I think he means one language that includes config, instead of yaml plus yaml-taming ecosystem.

andix · 5 years ago

It looks quite cool. I think it would be really useful if you have a lot of integrations into different programming languages, frameworks, and maybe even SQL servers.

So you could do data validation on the frontend, backend and the database server based on the same definitions.

It would save us a lot of bugs caused by different opinions of valid data in different layers of software.

Kinrany · 5 years ago

I really like the language and look forward to seeing more adoption.

Is there a second implementation in another programming language?

As I understand it, it would make sense to have libraries for processing Cue data in every language.

I'm a bit concerned about Cue relying on Go too much. A data validation language should be independent of the implementation language.

rjrodger · 5 years ago

Started working on a JS version a few weeks ago [1]. Even with 20% of the features it’s already so useful we’re building systems with it.
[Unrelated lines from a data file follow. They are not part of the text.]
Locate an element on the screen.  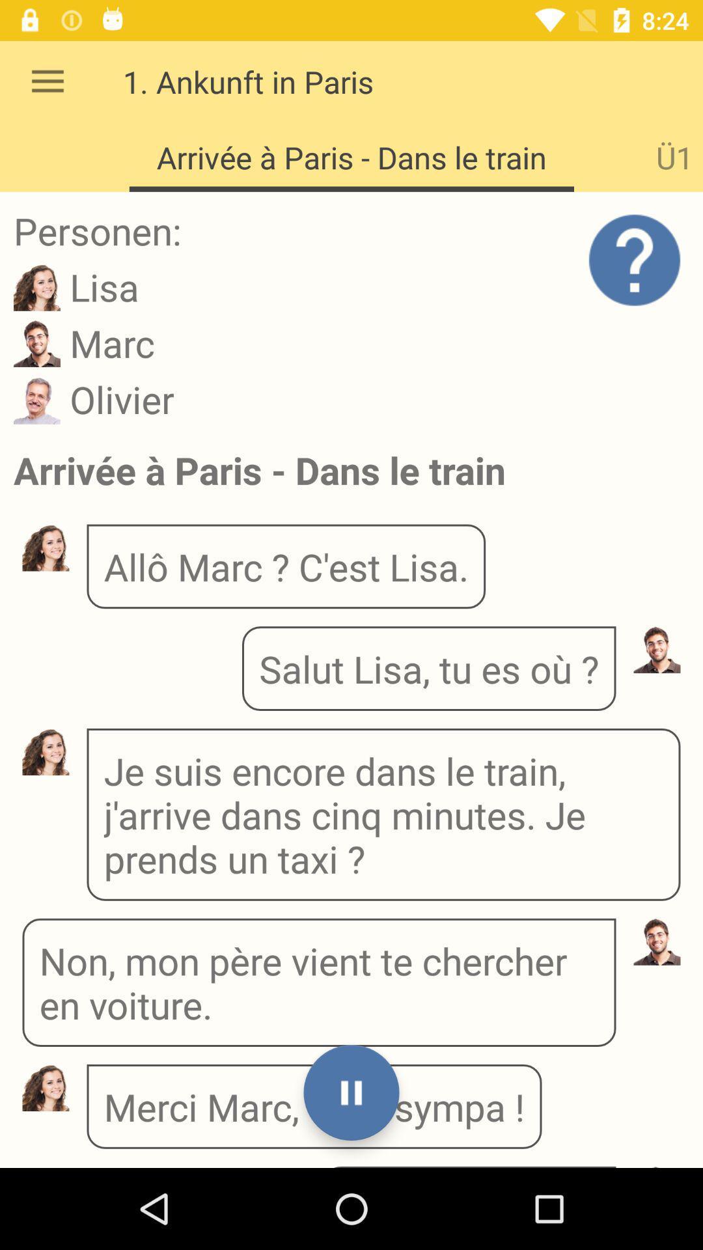
the help icon is located at coordinates (634, 260).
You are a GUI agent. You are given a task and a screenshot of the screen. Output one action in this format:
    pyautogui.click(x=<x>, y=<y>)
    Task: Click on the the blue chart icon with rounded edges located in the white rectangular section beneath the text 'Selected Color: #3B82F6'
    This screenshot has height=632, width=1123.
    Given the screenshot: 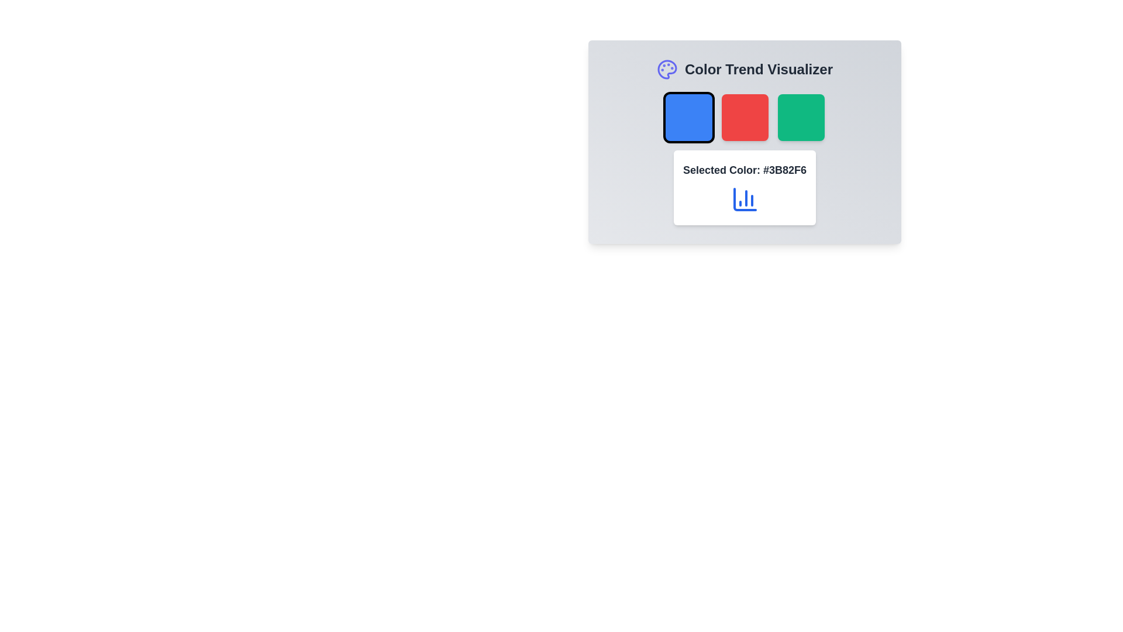 What is the action you would take?
    pyautogui.click(x=744, y=198)
    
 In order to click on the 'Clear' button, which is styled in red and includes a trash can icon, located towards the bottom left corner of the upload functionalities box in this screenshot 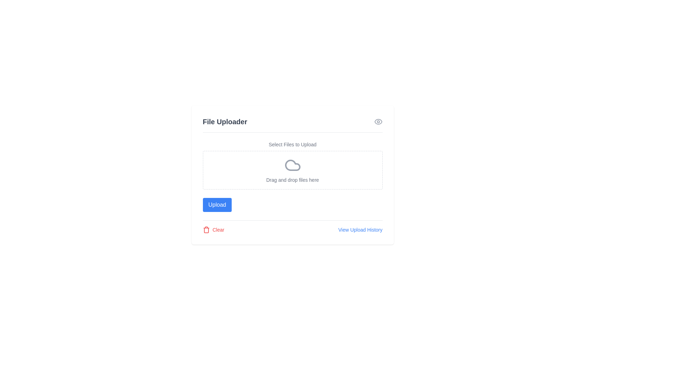, I will do `click(213, 230)`.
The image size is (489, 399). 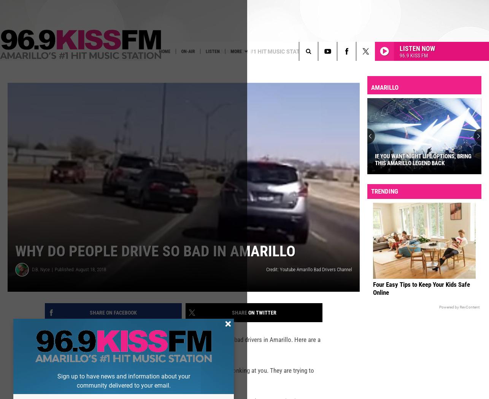 What do you see at coordinates (90, 67) in the screenshot?
I see `'Download Our App'` at bounding box center [90, 67].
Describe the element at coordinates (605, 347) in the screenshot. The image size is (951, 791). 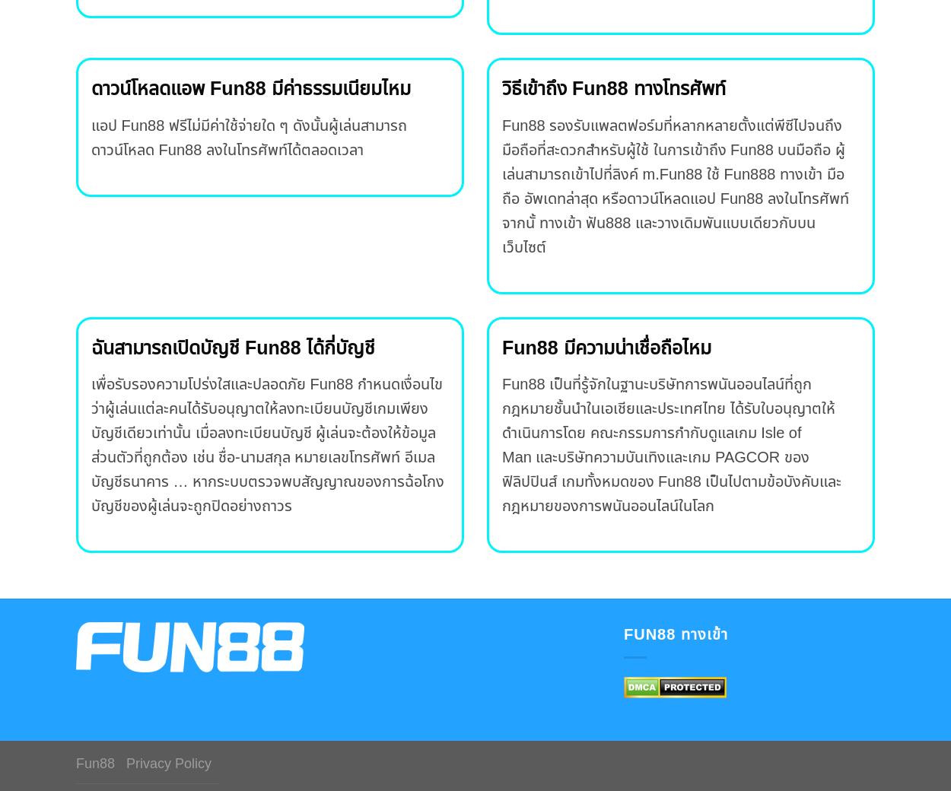
I see `'Fun88 มีความน่าเชื่อถือไหม'` at that location.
And not just config - model all the things!

Overrides and inheritance are a world of pain. Unification and commutative operations restore sanity to the actual work of coding with a domain representation language because WYSIWYG. And you get type safety for your domain model.

The project is still at the “Read the Source, Luke” stage so caveat emptor until we get a respectable release out.

* https://github.com/rjrodger/aontu

sdboyer · 5 years ago

Very excited to see someone doing this! Right now, Grafana is [planned to] relying on an anemic CUE->Typescript translator for getting its schema to the frontend - https://github.com/sdboyer/cuetsy. (Somebody also pointed me to Project Cambria recently, which could be an interesting compilation target for what we have https://www.inkandswitch.com/cambria.html)

Being able to work with CUE natively in TS, though, would be a huge gamechanger for what we can do with CUE in Grafana

wdb · 5 years ago

Nice, I was looking for a Javascript version. I will check it out. Regarding "Read the Source, Luke" you are in good company with Apple and its Swift ABI :)

d0100 · 5 years ago

Does this make it possible to add syntax highlight and validation in an editor like monaco?